L’objectif de ce schéma est de s’appuyer sur la réforme territoriale fixée par la loi NOTRe, stipulant que les intercommunalités devront à l’avenir compter plus de 15 000 habitants. Les plus petites devront, quant à elles, réfléchir à une fusion avec les intercommunalités voisines jusqu’à ce que la Seine-Maritime ne compte plus que 18 Établissements publics de coopération intercommunale (EPCI) contre 36 à l’heure actuelle.
Et selon Normandinamik, le projet présenté par le préfet Pierre-Henry Maccioni, lors d’une réunion du Comité départemental de coopération intercommunale (CDCI) de Seine-Maritime, n’est pas du goût d’élus tels que le maire Les Républicains du Havre, Édouard Philippe, ou encore le maire PCF de Dieppe, Sébastien Jumel.
La Communauté d’agglomération du Havre (Codah), qui compte environ 237 000 habitants, ne fusionnerait qu’avec la communauté de Criquetot-l’Esneval (16 400 habitants).

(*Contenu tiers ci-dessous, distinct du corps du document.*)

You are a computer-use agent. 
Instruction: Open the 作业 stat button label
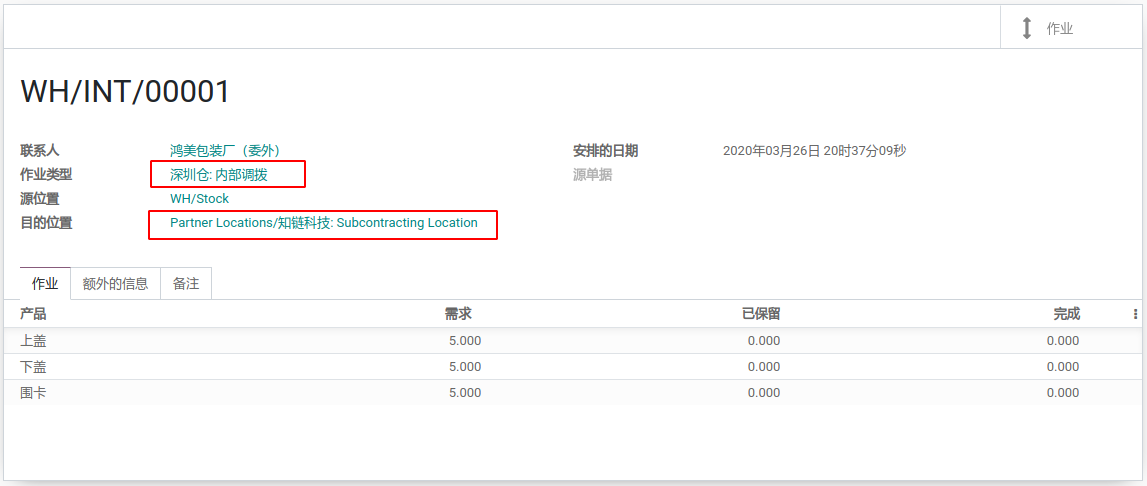1060,29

La nouvelle carte tracée par la préfecture conserverait l’indépendance d’une autre voisine, l’intercommunalité Caux-Estuaire, comprenant Saint-Romain-de-Colbosc (18 000 habitants). Une décision que conteste Édouard Philippe.

C’est un très mauvais signal, néfaste pour le développement de l’agglomération du Havre et de la Normandie. Vous êtes en train de faire prendre beaucoup de retard à ce territoire qui est au centre de la Normandie, a-t-il déclaré.

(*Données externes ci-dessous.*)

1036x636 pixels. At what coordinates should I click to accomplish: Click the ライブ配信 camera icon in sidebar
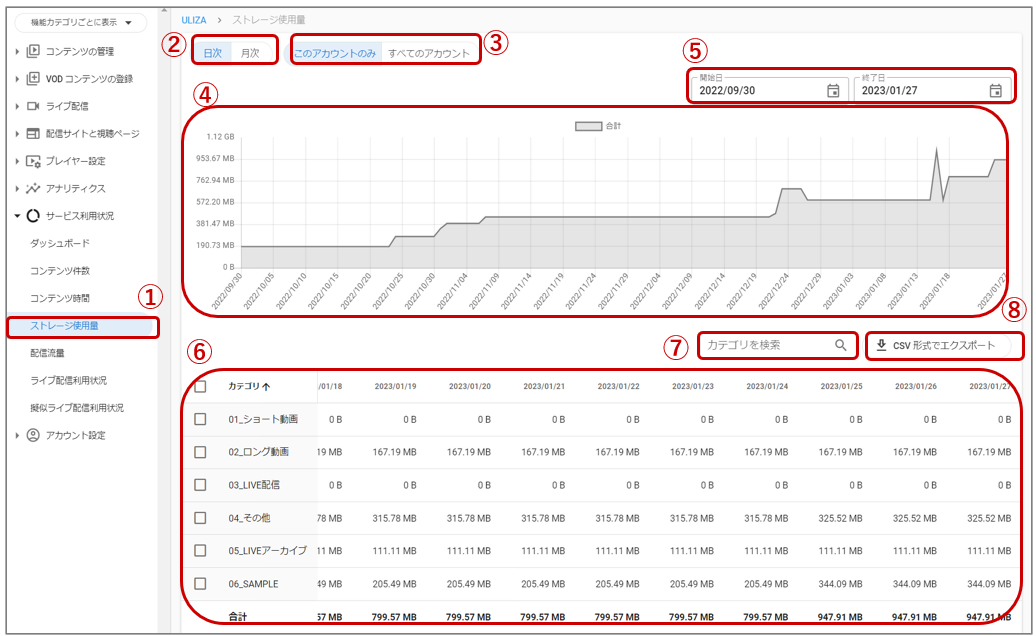tap(33, 106)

Un « mariage à six » avorté ?

Du côté de Dieppe, l’annonce est également mal reçue : l’idée de former une grande agglomération constituée de Dieppe et de cinq communautés de communes environnantes est balayée de ce nouveau plan.

Nous souhaitions un mariage à six. Nous remportons un veuvage », regrette le président DVD de l’agglomération Dieppe-Maritime, Jean-Jacques Brument.

Ces décisions découleraient de la volonté des EPCI plus rurales, qui préfèrent s’associer entre elles plutôt que de se fondre dans une grande agglomération urbaine. Saint-Romain-de-Colbosc se bat pour son indépendance, tandis que, du côté de Dieppe, Saâne et Vienne, Varenne et Scie, Les Trois Rivières veulent s’unir, pour former une nouvelle EPCI d’environ 36 000 habitants.
Une commune nouvelle est également en cours d’élaboration au sein de la Communauté de communes du Petit-Caux : elle s’unira avec sa voisine, l’EPCI Monts-et-Vallées (21 000 habitants au total).
D’autres élus se mobilisent, sur le littoral du Pays de Caux, et au nord du département, contre une grande collectivité allant du Tréport à Aumale.

Faire le poids face à Rouen

Là où certains défendent leur identité rurale, d’autres comptent défendre leur point de vue et faire entendre leur voix face à la Métropole Rouen Normandie. Les partisans de la création de grandes Agglomérations n’approuvent guère ces divisions. C’est le cas de Pascal Martin, président (UDI) du Département de Seine-Maritime et de la Communauté de communes des Portes nord ouest de Rouen. Ce dernier regrette de voir un tracé défini en ne s’appuyant que sur l’avis « d’une petite minorité » refusant la grande fusion.
Ce plan présenté par le préfet n’est pas définitif et de nouvelles suggestions devraient être présentées, avant que le Comité départemental ne pose des amendements pour de potentielles modifications de la carte. Ces amendements devront ensuite être validés à la majorité des deux tiers des membres du comité.